A Primeira Turma do Supremo Tribunal Federal (STF) confirmou a decisão do ministro Flávio Dino, que aboliu a aposentadoria compulsória como principal punição para juízes que cometem infrações graves. A decisão reflete a interpretação de que essa medida é incompatível com a Emenda Constitucional 103, aprovada em 2019.
Nova abordagem para punições
O entendimento do STF é que, ao invés de se recorrer à aposentadoria compulsória, um juiz que comete uma infração deve ter seu caso encaminhado ao STF, que decidirá sobre a possível perda do cargo.

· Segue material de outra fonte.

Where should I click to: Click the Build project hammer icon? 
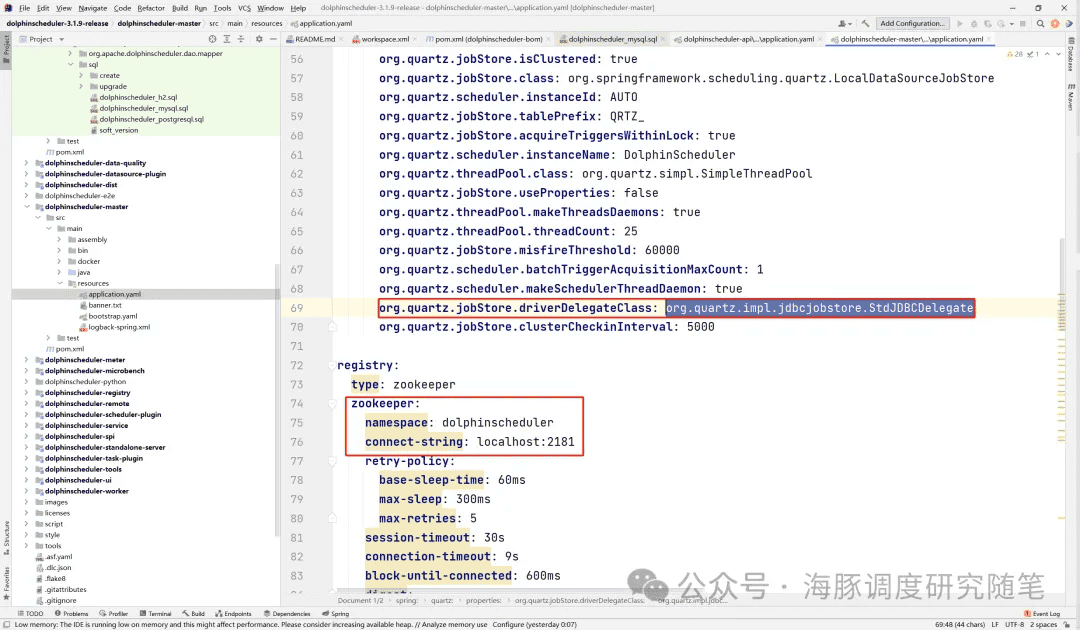point(867,23)
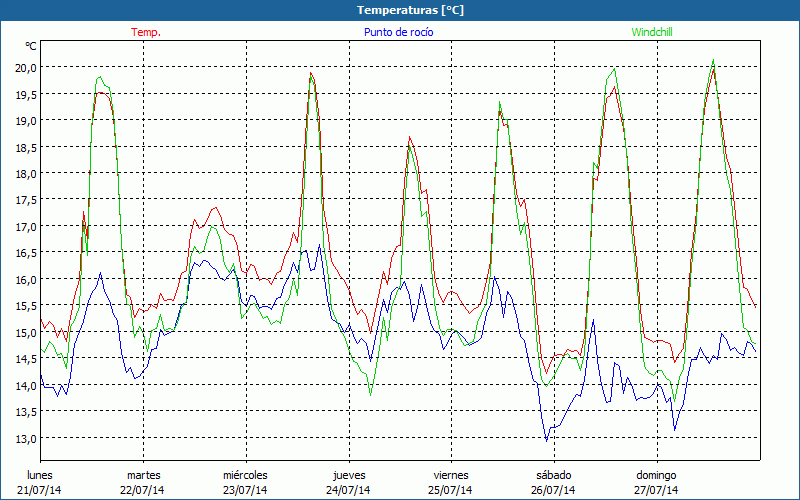Click the 15,0 y-axis tick label

(x=24, y=332)
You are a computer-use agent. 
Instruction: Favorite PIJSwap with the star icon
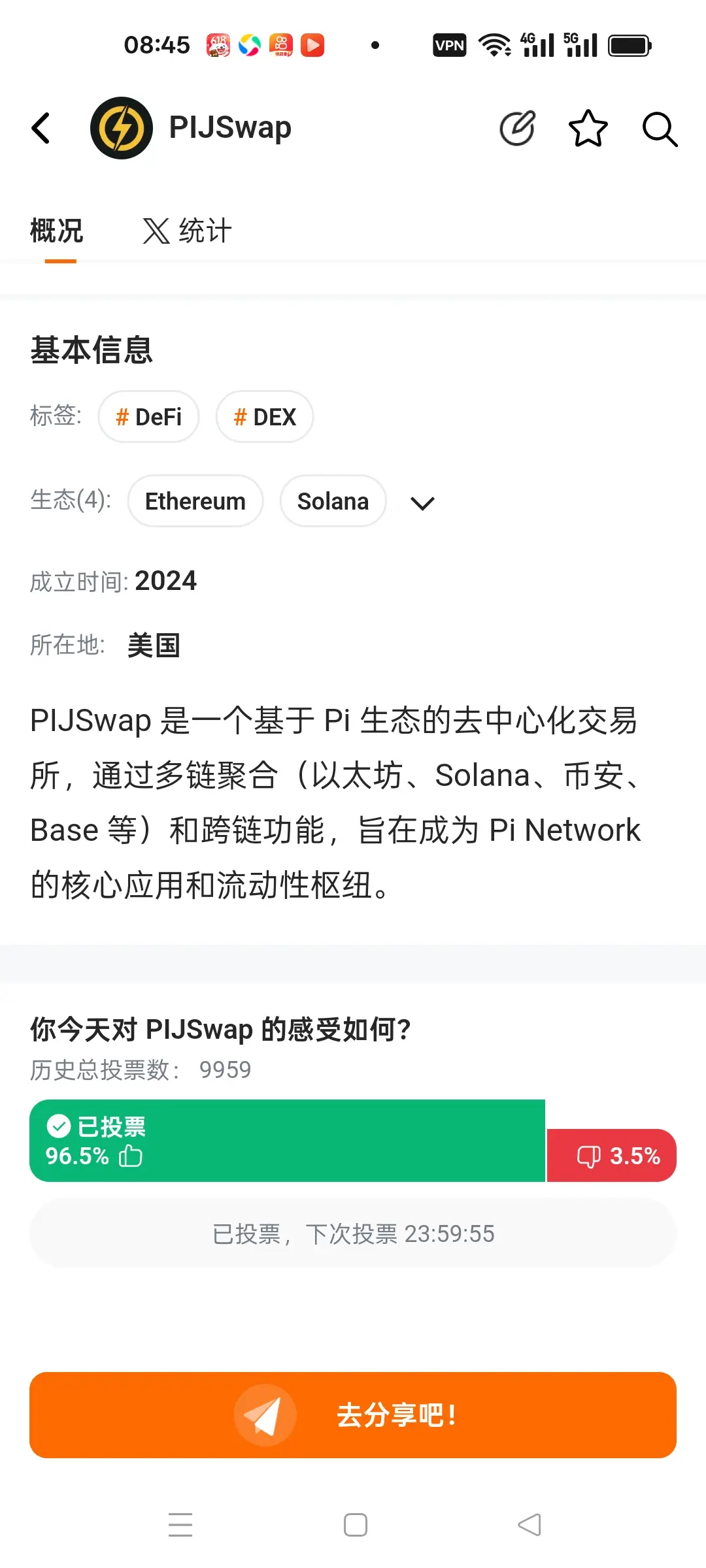[588, 128]
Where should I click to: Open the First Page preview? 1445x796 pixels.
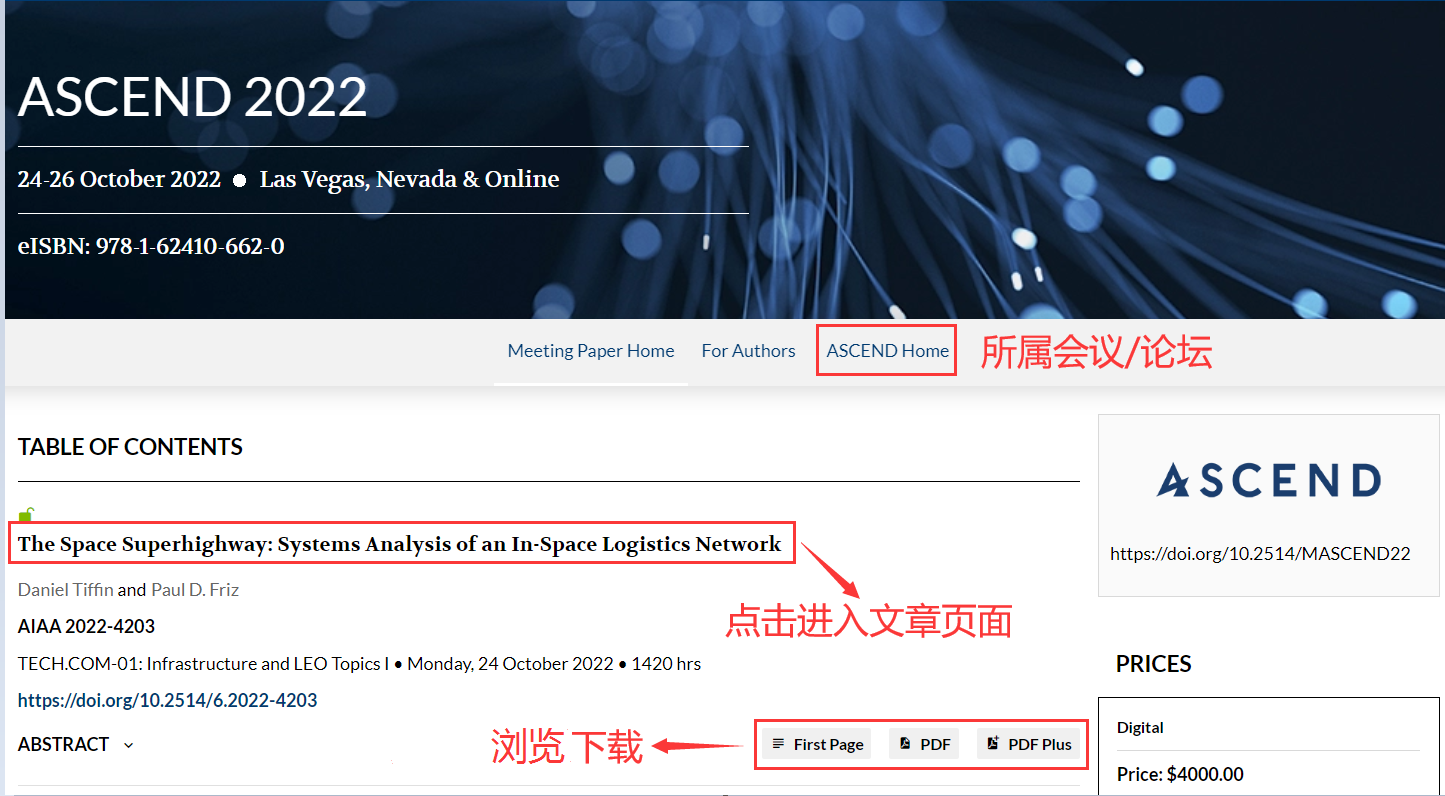(817, 744)
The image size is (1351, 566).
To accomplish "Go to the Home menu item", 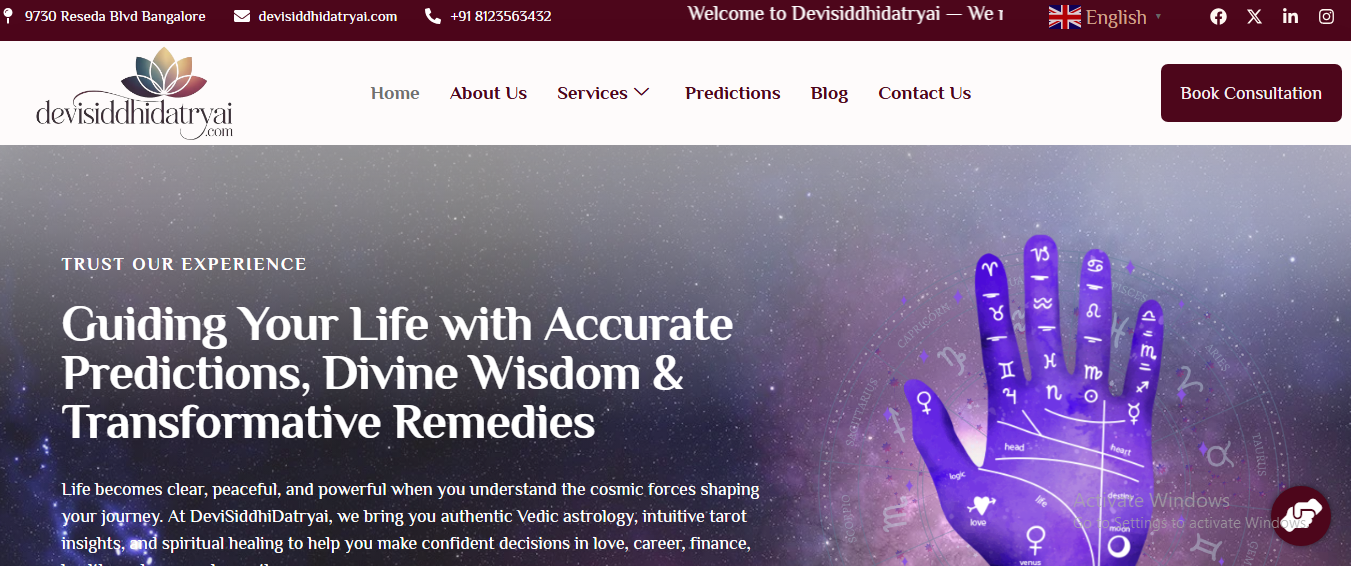I will coord(395,93).
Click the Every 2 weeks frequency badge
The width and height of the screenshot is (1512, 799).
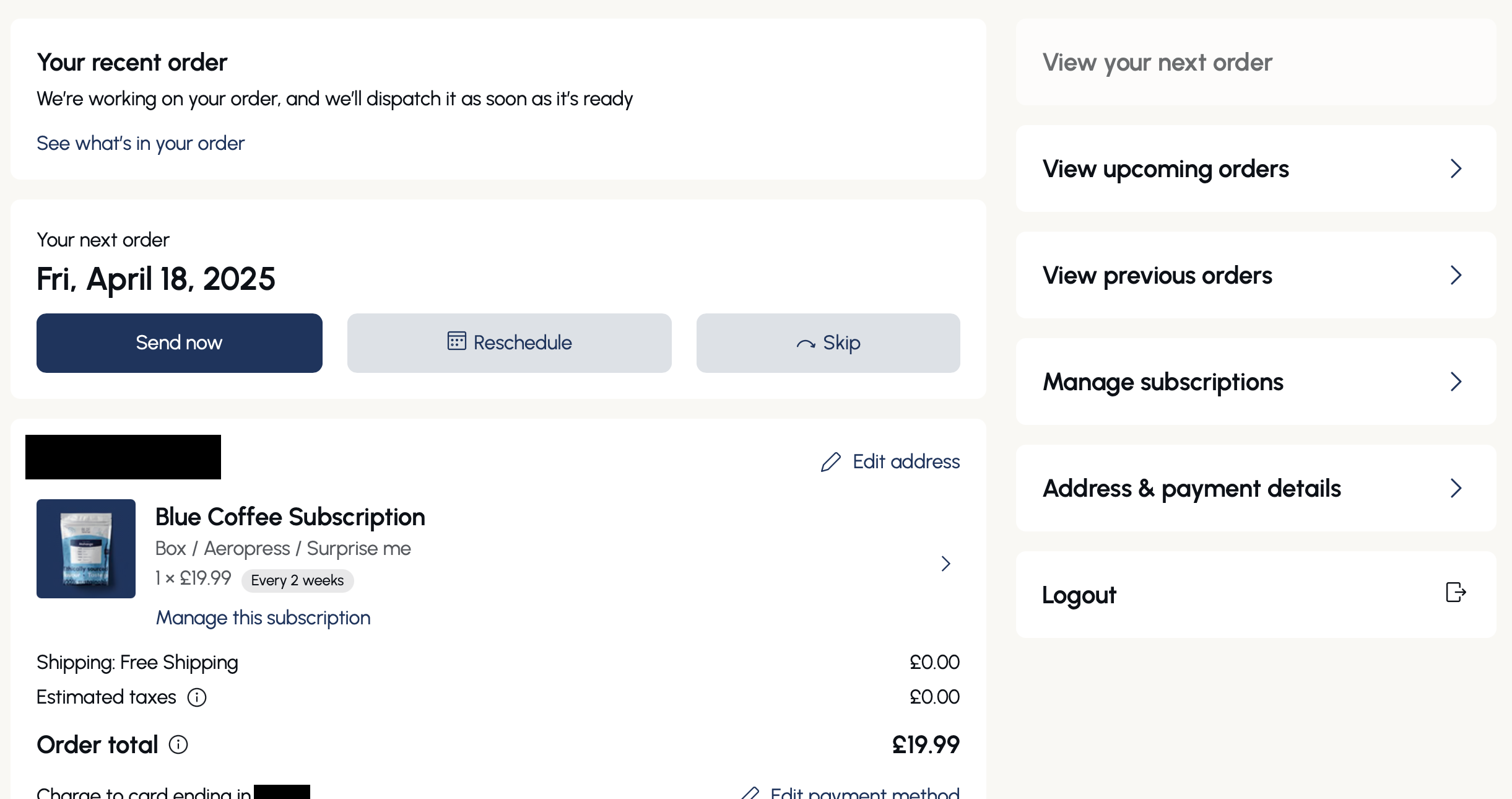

Essa mudança visa assegurar que a punição seja efetiva e adequada.
Em março, Flávio Dino havia anulado uma decisão do Conselho Nacional de Justiça (CNJ) que havia aposentado compulsoriamente o juiz do Tribunal de Justiça do Rio de Janeiro, Marcelo Borges Barbosa. Ele argumentou que a aposentadoria não possui respaldo constitucional após as alterações trazidas pela reforma previdenciária.
Responsabilidade disciplinar
Dino destacou que, se o CNJ identificar uma infração grave, a responsabilidade de levar o caso ao STF é do próprio conselho. Ele expressou que a aposentadoria compulsória não deve ser utilizada como uma forma de punição, pois isso fere o princípio de responsabilidade no Judiciário.
O ministro também sugeriu ao presidente do CNJ, Edson Fachin, que reavalie o modelo de responsabilização disciplinar, propondo que medidas mais eficazes sejam adotadas para a perda do cargo de magistrados que cometem crimes ou infrações graves.
Críticas ao sistema atual
Dino criticou a atual estrutura do sistema disciplinar da magistratura, afirmando que não faz sentido manter uma imunidade que permite que juízes evitem punições severas. Ele enfatizou que a perda do cargo deve ser a consequência para casos graves e que isso deve ser decidido judicialmente.
Com essas novas diretrizes, o STF busca garantir um sistema mais justo e responsável, onde a aplicação de punições a juízes seja feita de forma rigorosa e em conformidade com a Constituição.